#### Material supplied
──────────────────────────────

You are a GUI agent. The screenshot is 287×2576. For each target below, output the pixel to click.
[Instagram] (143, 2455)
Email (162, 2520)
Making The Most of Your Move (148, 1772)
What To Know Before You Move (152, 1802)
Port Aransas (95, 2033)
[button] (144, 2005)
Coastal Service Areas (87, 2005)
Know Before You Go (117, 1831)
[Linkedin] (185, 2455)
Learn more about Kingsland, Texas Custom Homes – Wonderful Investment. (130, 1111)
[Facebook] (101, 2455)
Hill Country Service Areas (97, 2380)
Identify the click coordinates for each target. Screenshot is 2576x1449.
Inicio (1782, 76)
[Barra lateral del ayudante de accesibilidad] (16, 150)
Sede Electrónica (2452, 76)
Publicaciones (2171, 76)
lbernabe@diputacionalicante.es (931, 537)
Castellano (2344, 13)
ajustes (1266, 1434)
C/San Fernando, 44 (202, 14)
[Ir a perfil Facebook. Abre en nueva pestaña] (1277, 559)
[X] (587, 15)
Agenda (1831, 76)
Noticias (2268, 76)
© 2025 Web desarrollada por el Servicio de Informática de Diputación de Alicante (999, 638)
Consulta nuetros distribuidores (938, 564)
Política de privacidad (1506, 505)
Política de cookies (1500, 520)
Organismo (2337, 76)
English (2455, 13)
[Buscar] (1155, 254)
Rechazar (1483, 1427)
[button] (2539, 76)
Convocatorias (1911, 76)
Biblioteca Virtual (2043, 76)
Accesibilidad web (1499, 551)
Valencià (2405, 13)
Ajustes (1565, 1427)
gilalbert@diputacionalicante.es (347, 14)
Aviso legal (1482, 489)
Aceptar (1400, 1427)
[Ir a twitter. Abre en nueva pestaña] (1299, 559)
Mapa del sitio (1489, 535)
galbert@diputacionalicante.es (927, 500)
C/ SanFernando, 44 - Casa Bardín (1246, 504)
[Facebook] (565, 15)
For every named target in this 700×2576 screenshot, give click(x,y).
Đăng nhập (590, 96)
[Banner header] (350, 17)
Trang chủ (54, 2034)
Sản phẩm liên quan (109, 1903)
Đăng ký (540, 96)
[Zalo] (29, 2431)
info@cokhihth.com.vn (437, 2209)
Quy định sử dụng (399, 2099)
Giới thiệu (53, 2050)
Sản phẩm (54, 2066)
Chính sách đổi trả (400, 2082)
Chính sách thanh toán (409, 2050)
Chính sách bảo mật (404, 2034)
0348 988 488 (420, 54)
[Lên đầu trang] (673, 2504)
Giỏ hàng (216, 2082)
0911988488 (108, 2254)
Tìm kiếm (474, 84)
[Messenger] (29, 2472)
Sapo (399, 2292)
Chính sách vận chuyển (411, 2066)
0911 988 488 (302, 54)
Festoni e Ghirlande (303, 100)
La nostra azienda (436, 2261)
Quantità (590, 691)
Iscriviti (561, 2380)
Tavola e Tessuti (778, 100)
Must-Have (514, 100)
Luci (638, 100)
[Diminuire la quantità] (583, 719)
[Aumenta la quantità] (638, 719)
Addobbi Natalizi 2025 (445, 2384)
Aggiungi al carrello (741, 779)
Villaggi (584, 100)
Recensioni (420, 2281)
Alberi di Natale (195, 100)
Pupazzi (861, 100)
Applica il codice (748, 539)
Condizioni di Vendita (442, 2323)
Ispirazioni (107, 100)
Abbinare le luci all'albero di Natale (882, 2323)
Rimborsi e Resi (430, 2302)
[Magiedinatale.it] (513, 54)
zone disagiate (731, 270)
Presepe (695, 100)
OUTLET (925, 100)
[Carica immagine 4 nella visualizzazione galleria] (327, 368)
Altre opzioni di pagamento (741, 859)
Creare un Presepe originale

──────────────────────────────

#### Exercise details
Write out the lines above from the one containing "Đăng ký (540, 96)" through the last, exactly as they are.

#### The completed task
Đăng ký (540, 96)
[Zalo] (29, 2431)
info@cokhihth.com.vn (437, 2209)
Quy định sử dụng (399, 2099)
Giới thiệu (53, 2050)
Sản phẩm (54, 2066)
Chính sách đổi trả (400, 2082)
Chính sách thanh toán (409, 2050)
Chính sách bảo mật (404, 2034)
0348 988 488 (420, 54)
[Lên đầu trang] (673, 2504)
Giỏ hàng (216, 2082)
0911988488 (108, 2254)
Tìm kiếm (474, 84)
[Messenger] (29, 2472)
Sapo (399, 2292)
Chính sách vận chuyển (411, 2066)
0911 988 488 (302, 54)
Festoni e Ghirlande (303, 100)
La nostra azienda (436, 2261)
Quantità (590, 691)
Iscriviti (561, 2380)
Tavola e Tessuti (778, 100)
Must-Have (514, 100)
Luci (638, 100)
[Diminuire la quantità] (583, 719)
[Aumenta la quantità] (638, 719)
Addobbi Natalizi 2025 (445, 2384)
Aggiungi al carrello (741, 779)
Villaggi (584, 100)
Recensioni (420, 2281)
Alberi di Natale (195, 100)
Pupazzi (861, 100)
Applica il codice (748, 539)
Condizioni di Vendita (442, 2323)
Ispirazioni (107, 100)
Abbinare le luci all'albero di Natale (882, 2323)
Rimborsi e Resi (430, 2302)
[Magiedinatale.it] (513, 54)
zone disagiate (731, 270)
Presepe (695, 100)
OUTLET (925, 100)
[Carica immagine 4 nella visualizzazione galleria] (327, 368)
Altre opzioni di pagamento (741, 859)
Creare un Presepe originale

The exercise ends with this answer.